From Miami to Motown: Why Detroit Owns My Heart and My Future

2016 Le Petit Dejeuner

By Starex Smith | Detroit isn’t just a place; it’s a feeling. It’s the heartbeat of a people who refuse to be erased, a city where history simmers in cast-iron skillets and resilience is plated alongside every meal. I’ve spent years traveling, tasting, and telling stories of Black food and culture across this country, but nowhere has drawn me in quite like Detroit. The love I have for this city is as deep as the char on a perfectly grilled ribeye, as rich as a slow-simmered pot of greens. I have poured more than $200,000 over 10 years in the hands of the city’s Black restaurant owners, charitable causes, and even direct grants to entrepreneurs. I have committed myself to the mobility of the city’s Black population, because when the city wins, Black America wins. I hope after reading my love letter to the city, you will see why and join me in making this beautiful city your second home.

I am Starex Smith, founder of The Hungry Black Man platform and a proud Miamian, but Detroit has my heart. I fell in love with this city over a decade ago—long before it was trendy, long before Instagram influencers used it as a backdrop, and long before the bandwagoners of the Detroit Lions’ newfound success.

I came here to write about Black people and food, but what I discovered was a story far bigger than what was on the plate. I arrived when national publications were misrepresenting and criticizing the city for its perceived crime issues, political turmoil, and poverty. Instead, I found a place where Black ownership isn’t just a buzzword—it’s a way of life. Here, the cultural and economic DNA of Black America is preserved in a way that Atlanta, often touted as the Black Mecca, has struggled to maintain.

Atlanta is a spectacle, a carefully curated dream of Black excellence projected onto towering glass buildings and piped through speakers on every corner. It’s where Black culture is marketed and exported, but Detroit? Detroit is where it’s protected, where it’s owned, where it’s real. The people who live and breathe this city aren’t just renting space in history—they’re writing it, owning it, defending it. They are the landlords of their own legacy.

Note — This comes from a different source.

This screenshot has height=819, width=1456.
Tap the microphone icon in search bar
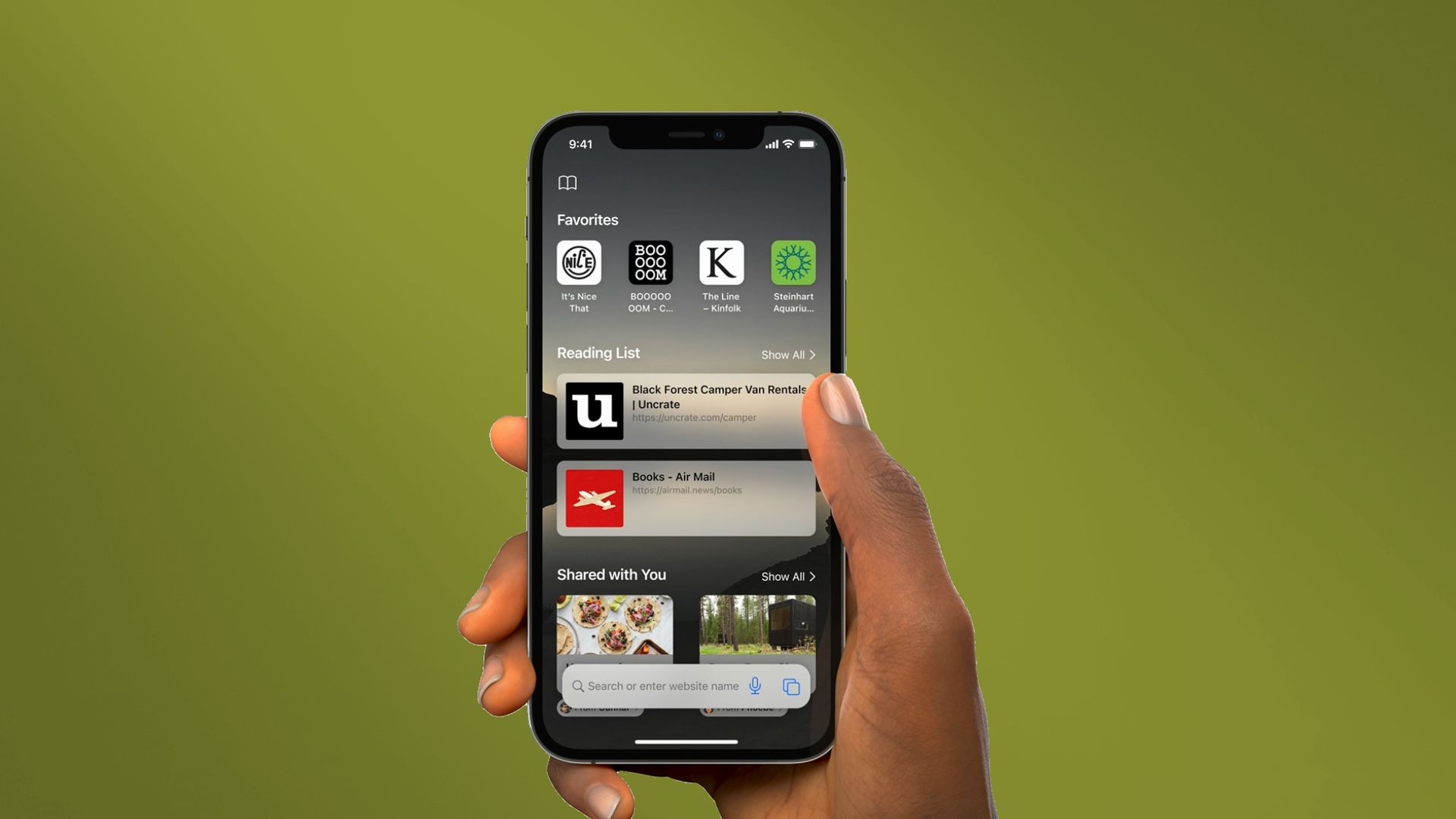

This truth is most evident in Detroit’s culinary scene, where every dish tells a story, where the walls of restaurants hold the laughter, the arguments, the celebrations of a people who have been here and are here to stay. Baobab Fare isn’t just an East African restaurant; it’s a love letter to Burundi, a home away from home built with the kind of care that you can taste in every bite. Ima is more than a noodle shop; it’s a shrine to umami, an exploration of flavor that defies boundaries. The city’s soul food staples—Flood’s, Moore Soul Food, The Smackin’ Soul—are not relics of the past but living institutions, places where the recipes have been passed down with the same reverence as family heirlooms.